# ET Westbury Side Paddle Engine



## ky1duck (Jul 6, 2012)

??? i have been out of metal working for a few years now and getting back into it but lost my plans for the westbury side paddle and have been searching the net and cant find them nowhere. was woundering if any one here had a copy they could share or know where i can find them. thanks again. 

robert


----------



## don-tucker (Jul 6, 2012)

I have a cd with the plans and instructions,if you let me have your address in a pm I will send you a copy for the postage
Don


----------



## kvom (Jul 6, 2012)

I have the PDF files and can email them.


----------



## ausdier (Jul 13, 2012)

Hi kvom,

Just wondering if there would be a chance of getting a copy of those PDF files for the ET Westbury Side Paddle Engine, please.


----------



## kvom (Jul 13, 2012)

pm your email address


----------



## ausdier (Jul 13, 2012)

Sent.
Thanks.


----------



## kvom (Jul 13, 2012)

Plans emailed to:

ausdier
ky1duck
prophub


----------



## don-tucker (Jul 13, 2012)

Thanks for yor kind offer Don :


----------



## ausdier (Jul 14, 2012)

Thankyou very much kvom. 
Some good karma from me. ;D

Don't stop giving Don, some people appreciate help. 
Some good karma from me for trying to make this site what it should be about and that is to help where we can.


----------



## Jasonb (Jul 14, 2012)

Reeves can supply the drawings and probably hold the copyright as well!! Should this site be about ripping off copywritten material?
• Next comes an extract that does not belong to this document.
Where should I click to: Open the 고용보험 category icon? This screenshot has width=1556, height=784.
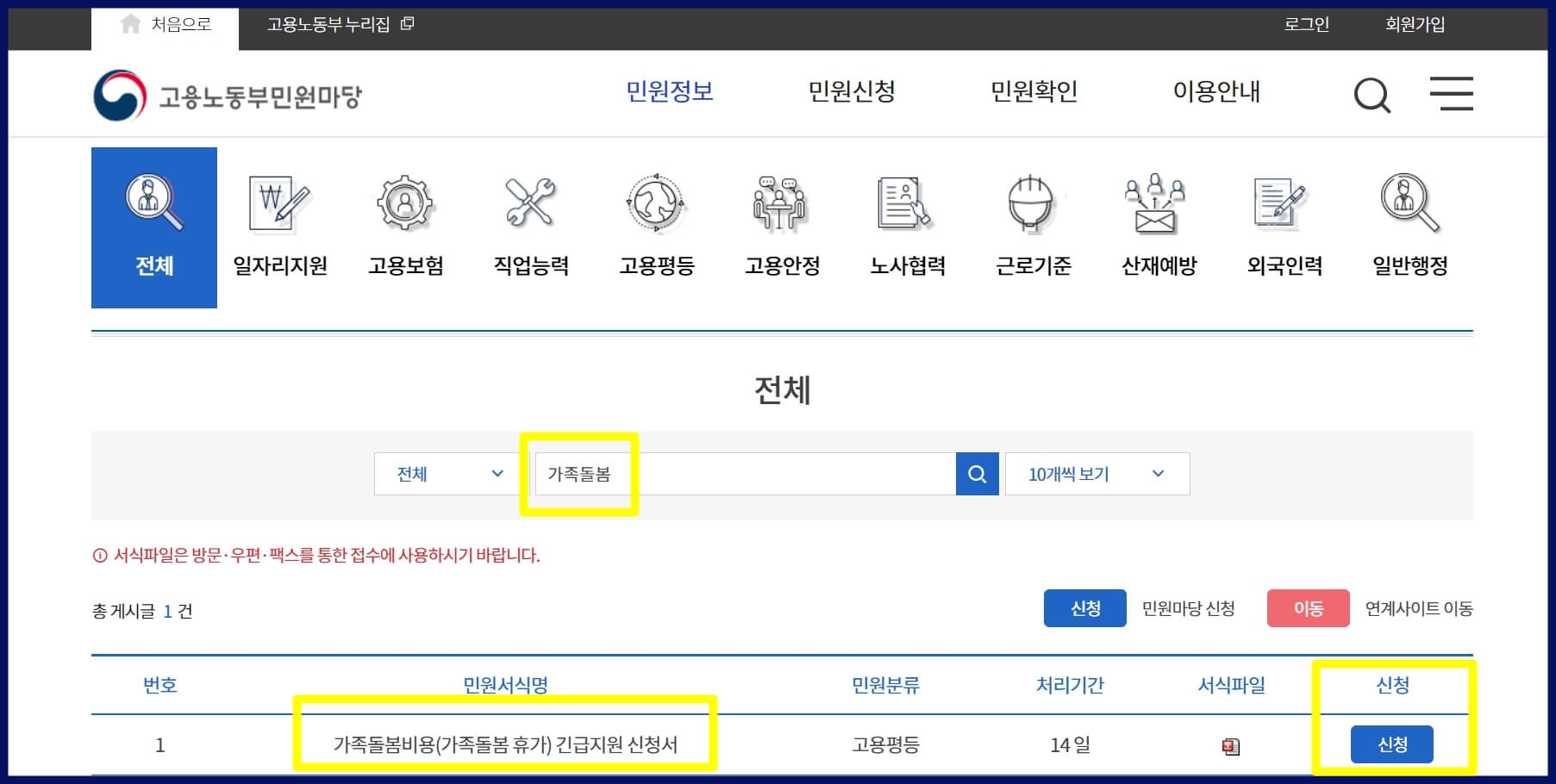click(404, 204)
http://shop.ajreeves.com/diagonal-paddle-298-c.asp

See this thread
http://www.homemodelenginemachinist.com/index.php?topic=4355.0

J


----------



## steamer (Jul 14, 2012)

As Jason says, and per forum rules....lets stay out of the copying plans arena OK.
We don't need to legal hassles.

Thanks for understanding guys,

Dave


----------



## ausdier (Jul 14, 2012)

Just did a quick search and found same files, as free downloads on this site. http://www.model-engineer.co.uk  as a legitimate and authorised copy.


----------



## steamer (Jul 14, 2012)

Good!

That settles it then

Thanks for reporting on that Ausdier! :bow:

Dave


----------